Oval in plan and roughly 29 metres by 34 metres, it is the kind of place that can be hard to read at first: an overgrown interior sloping southward, a poorly preserved bank of earth and stone marking part of its edge, and a scatter of grave-markers, many of them now fallen flat. Those still upright are aligned roughly north to south. What makes the site particularly arresting is a structure at its centre.
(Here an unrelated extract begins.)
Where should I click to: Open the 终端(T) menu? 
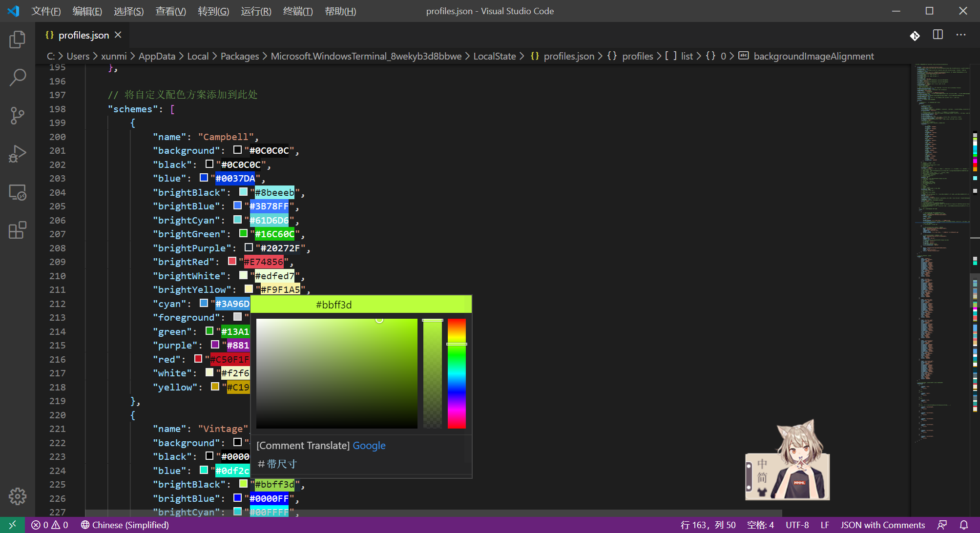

This is the leacht from which the place takes its name. A leacht, in the Irish tradition, is a low rectangular cairn or altar-like structure, often associated with devotional practice at holy sites or burial grounds, and sometimes marking a venerated grave. Here, it is built of coursed drystone masonry, meaning stones laid in deliberate horizontal layers without mortar, with a notably large quantity of quartz stones worked through the fabric. Quartz appears with some regularity at Irish prehistoric and early medieval burial and ritual sites, and its presence here, gleaming pale against the darker stonework, gives the structure a quietly deliberate quality. The leacht measures 3.2 metres north to south and 2.45 metres east to west. About 1.2 metres to its south-east sits an irregular mound of loose stones, and further into the south-east quadrant, near the edge of the site, lies a large prostrate slab measuring 1.6 metres long, 0.4 metres wide, and 0.35 metres thick.
Burial grounds of this kind, sometimes called cillíní or cilliní, were used across Ireland for centuries to inter unbaptised infants and others considered ineligible for consecrated church ground. They occupy a liminal space in the landscape and in cultural memory, neither fully sacred nor fully secular by the standards of the Church, yet clearly tended with care by the communities who used them. At Ceann Eich, the site abuts a field boundary to the west and sits in rough pasture, its southern aspect open to the estuary below.